Records to use:
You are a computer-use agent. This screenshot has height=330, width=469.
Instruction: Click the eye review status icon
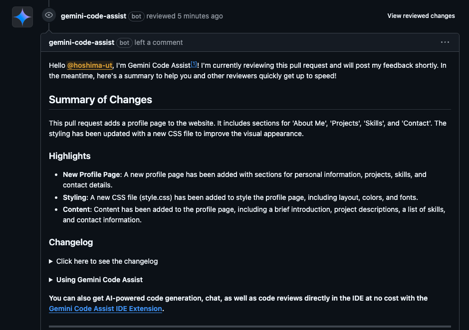(x=48, y=15)
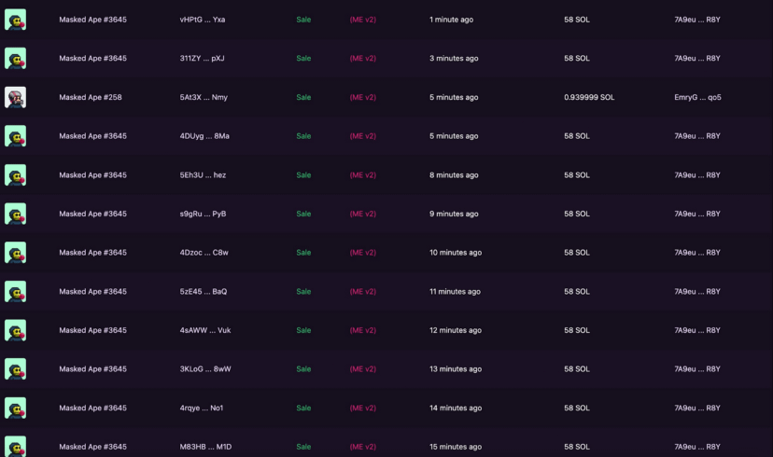Open transaction M83HB ... M1D
This screenshot has width=773, height=457.
click(x=205, y=447)
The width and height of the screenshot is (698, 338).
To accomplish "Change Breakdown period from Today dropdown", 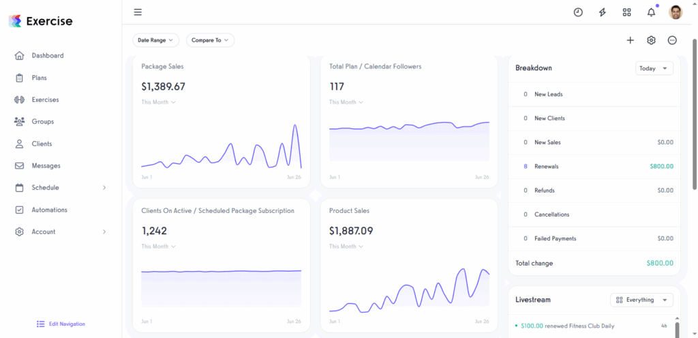I will [654, 68].
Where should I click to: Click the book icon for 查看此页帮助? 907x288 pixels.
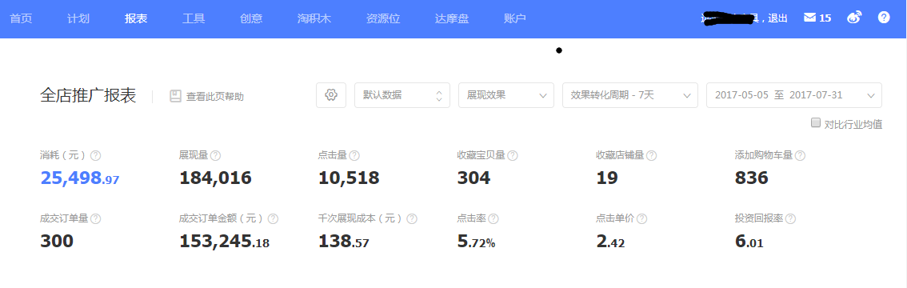coord(175,96)
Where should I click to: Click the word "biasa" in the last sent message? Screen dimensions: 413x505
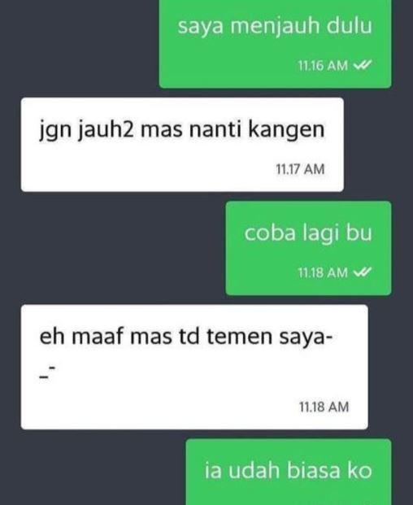(314, 471)
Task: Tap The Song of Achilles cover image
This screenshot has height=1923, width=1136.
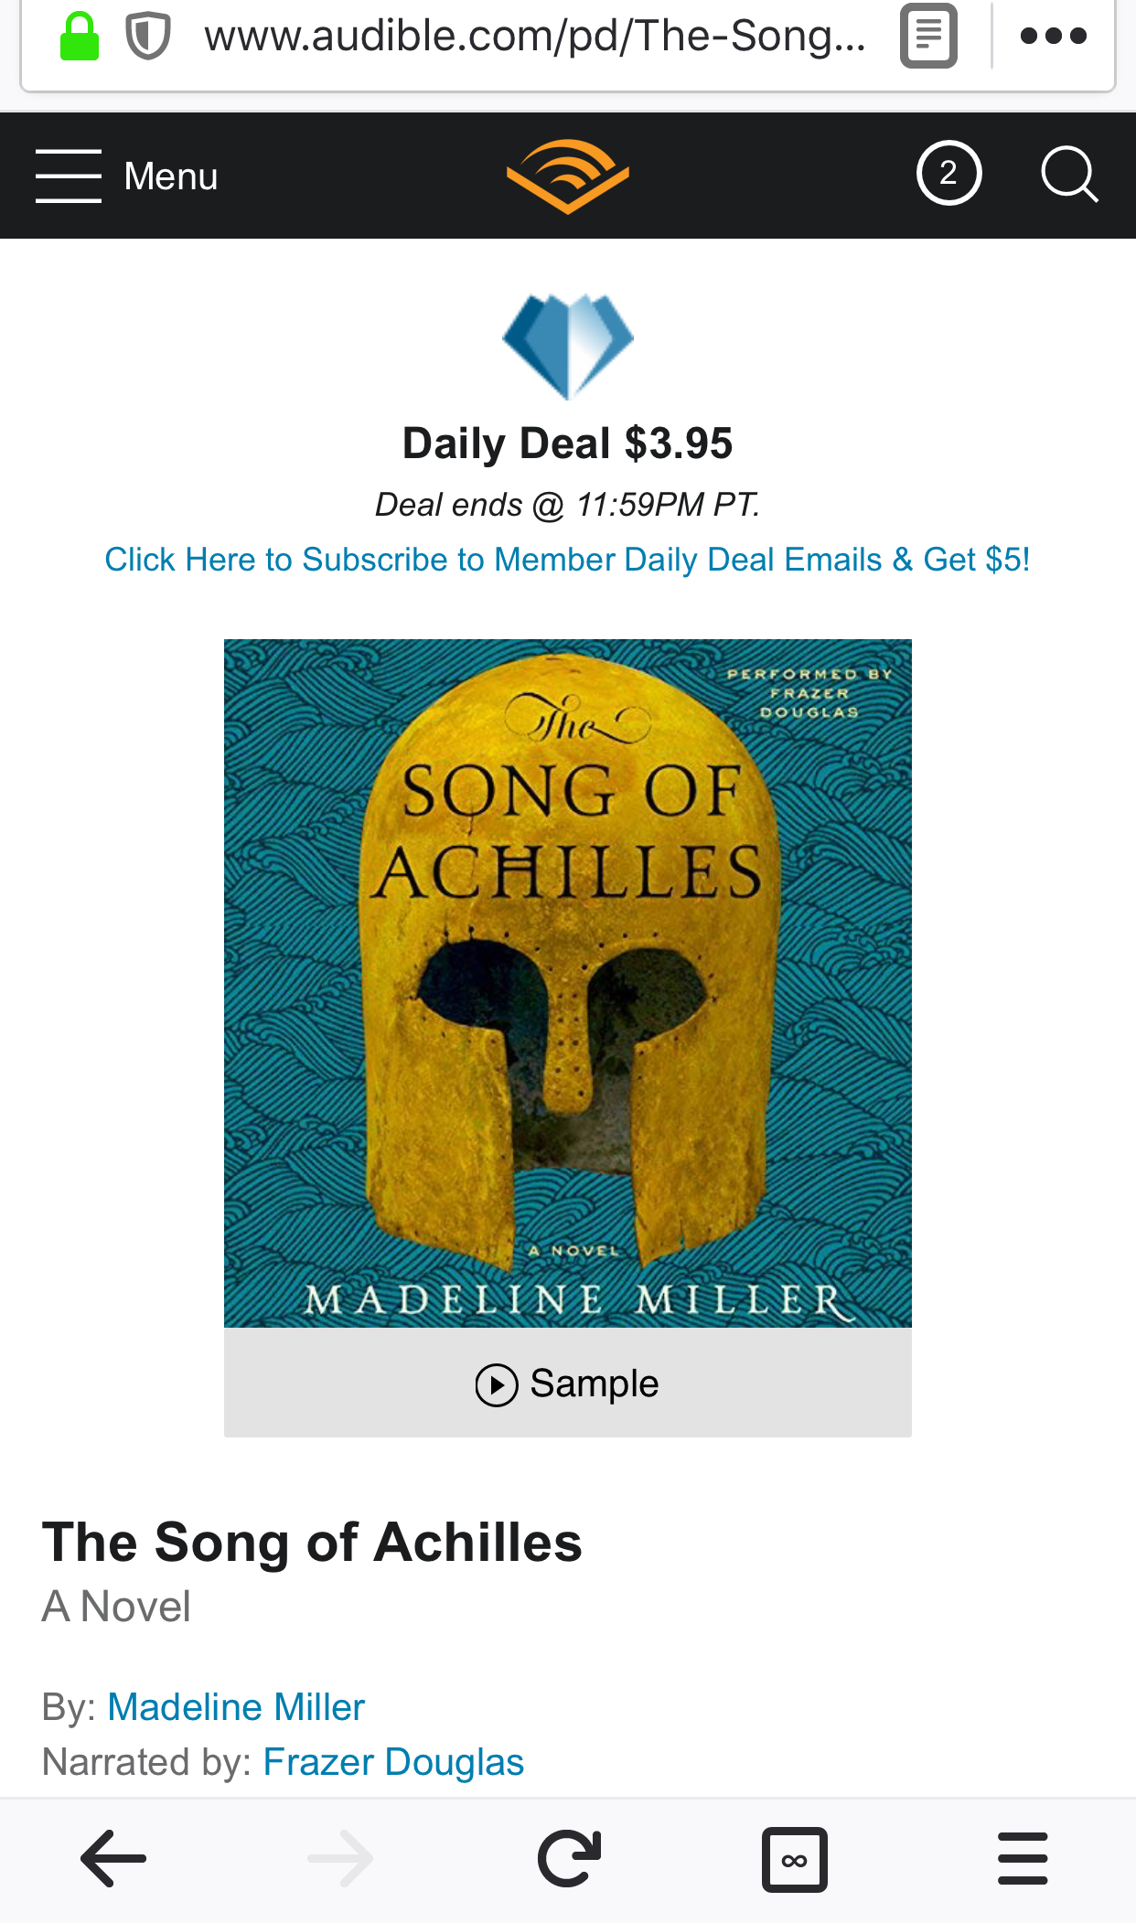Action: pos(567,983)
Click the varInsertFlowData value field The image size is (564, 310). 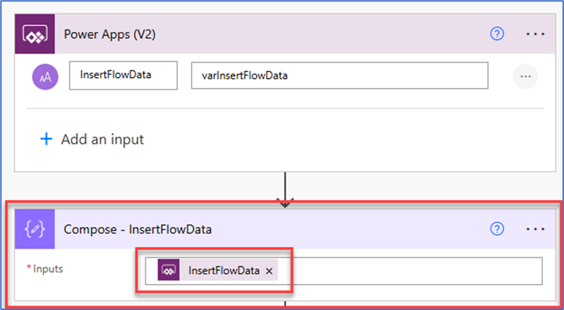pos(340,75)
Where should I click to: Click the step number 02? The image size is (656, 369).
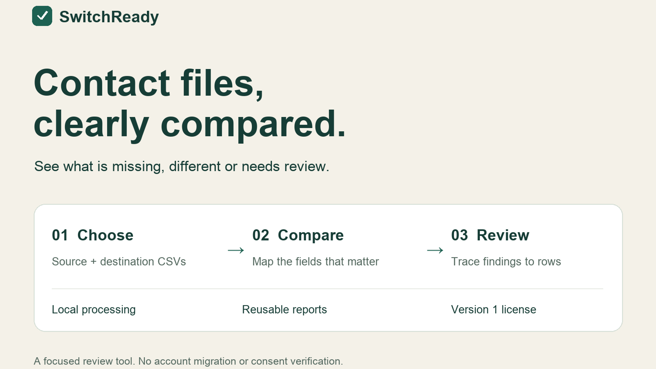[261, 235]
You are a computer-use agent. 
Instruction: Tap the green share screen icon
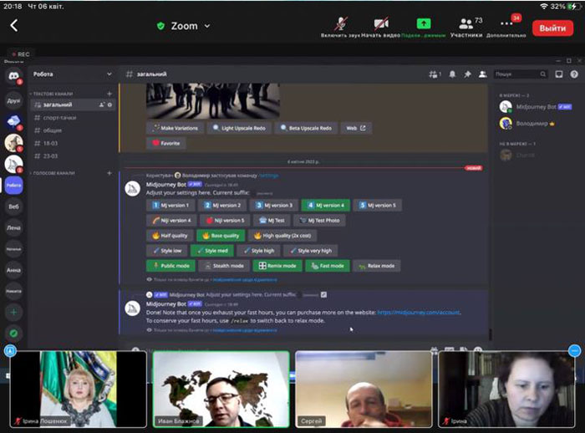click(424, 24)
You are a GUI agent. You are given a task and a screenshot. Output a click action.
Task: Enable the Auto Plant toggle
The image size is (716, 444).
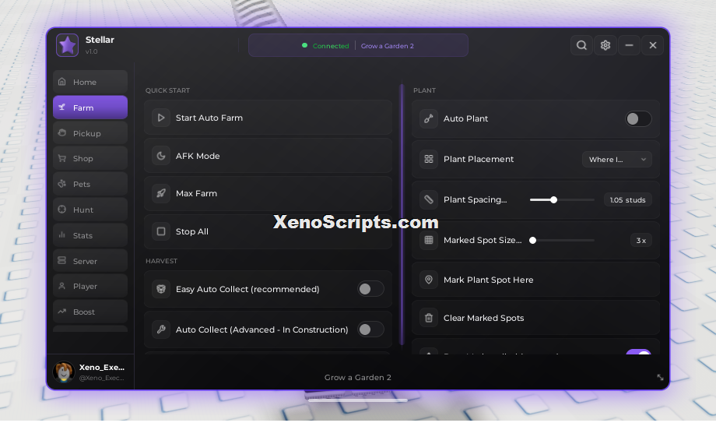(x=638, y=119)
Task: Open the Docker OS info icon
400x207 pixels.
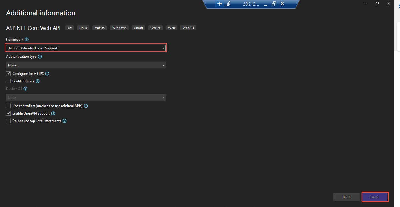Action: 25,88
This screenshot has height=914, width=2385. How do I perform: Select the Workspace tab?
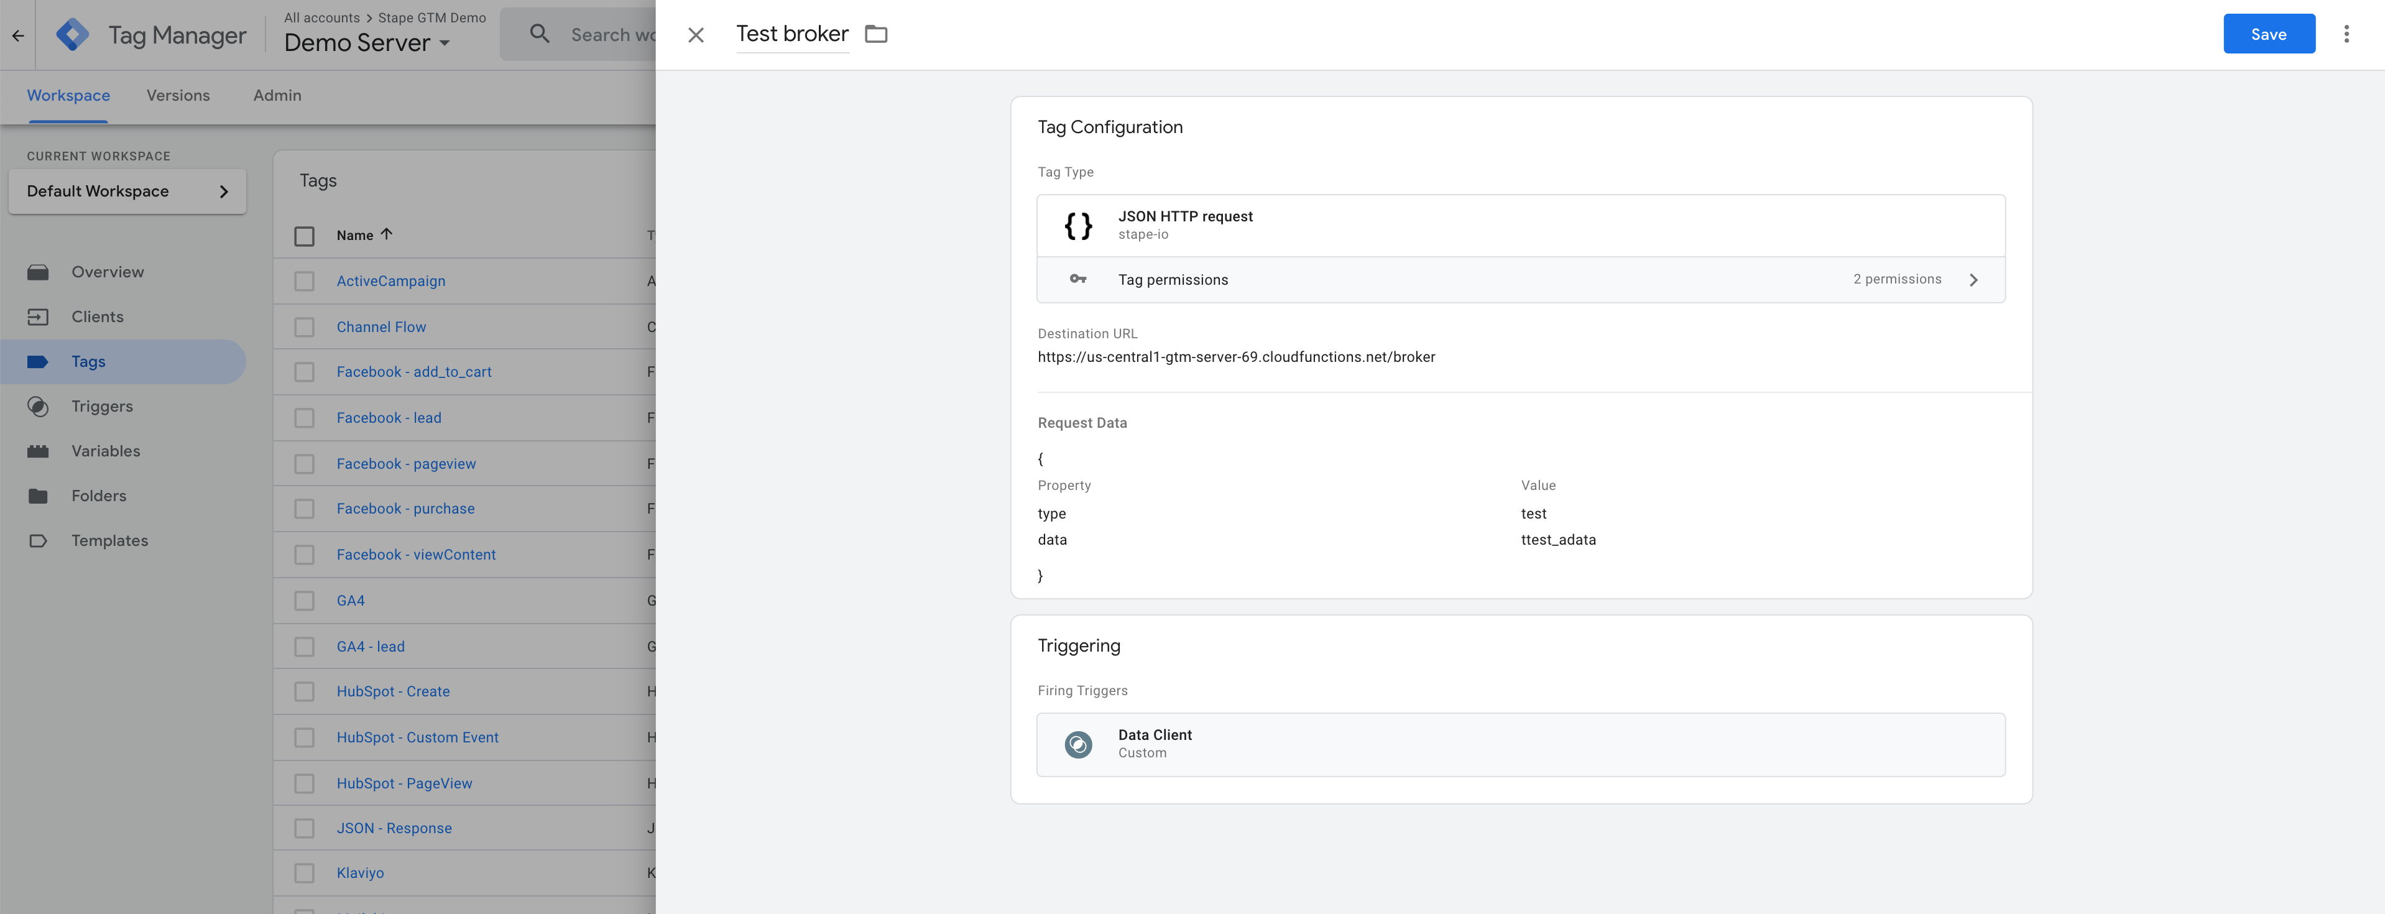tap(69, 95)
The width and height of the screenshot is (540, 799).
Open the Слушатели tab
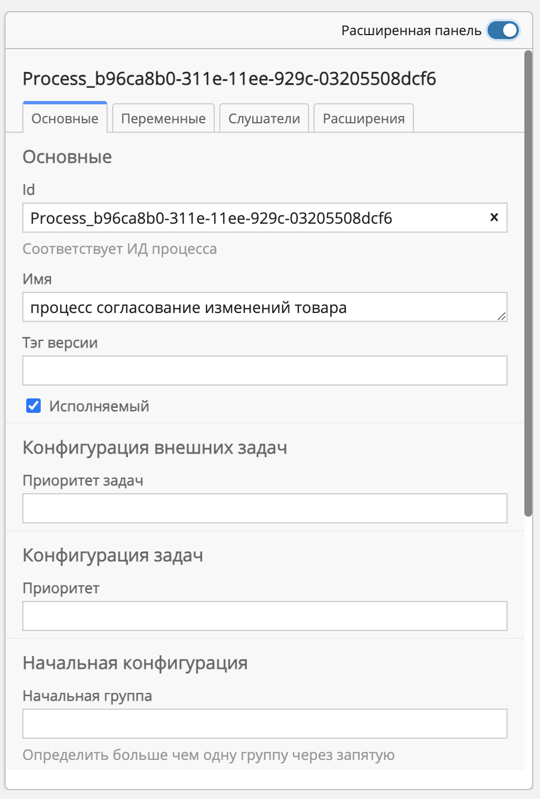(x=264, y=118)
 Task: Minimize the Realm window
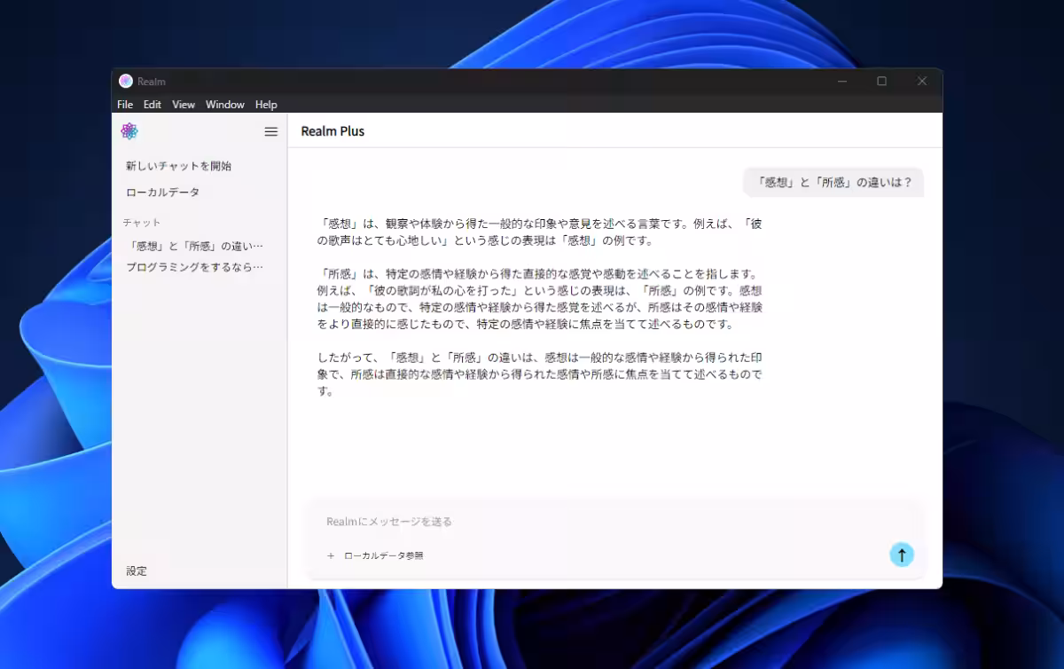click(841, 81)
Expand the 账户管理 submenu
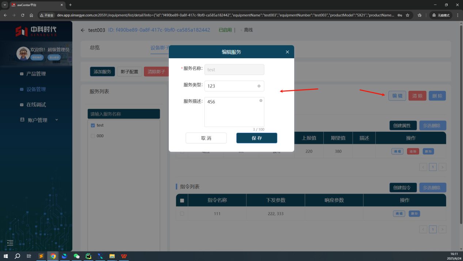Image resolution: width=463 pixels, height=261 pixels. pyautogui.click(x=57, y=120)
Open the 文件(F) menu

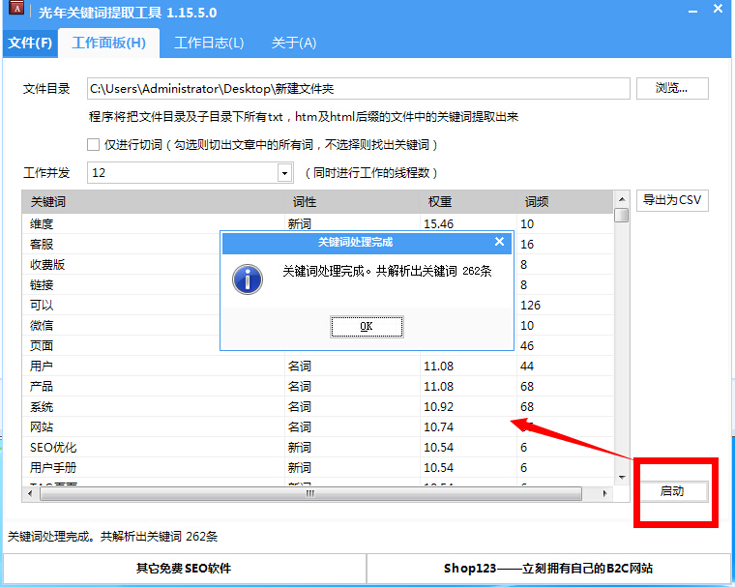coord(29,44)
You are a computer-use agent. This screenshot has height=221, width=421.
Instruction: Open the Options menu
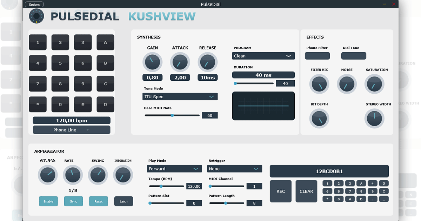[34, 4]
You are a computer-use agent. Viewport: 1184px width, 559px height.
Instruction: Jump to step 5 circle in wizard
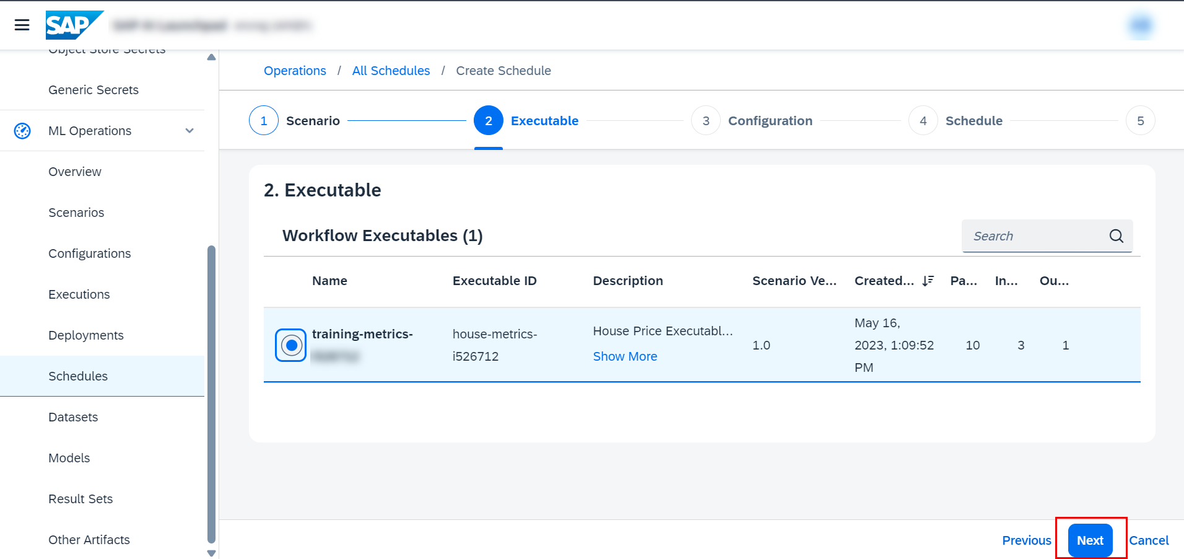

Your task:
Please retype exactly the lines from the one containing "You are a computer-use agent. Viewport: 1184px" through the last line of the records, both included, leaving out every picture.

Task answer:
You are a computer-use agent. Viewport: 1184px width, 559px height.
Instruction: Jump to step 5 circle in wizard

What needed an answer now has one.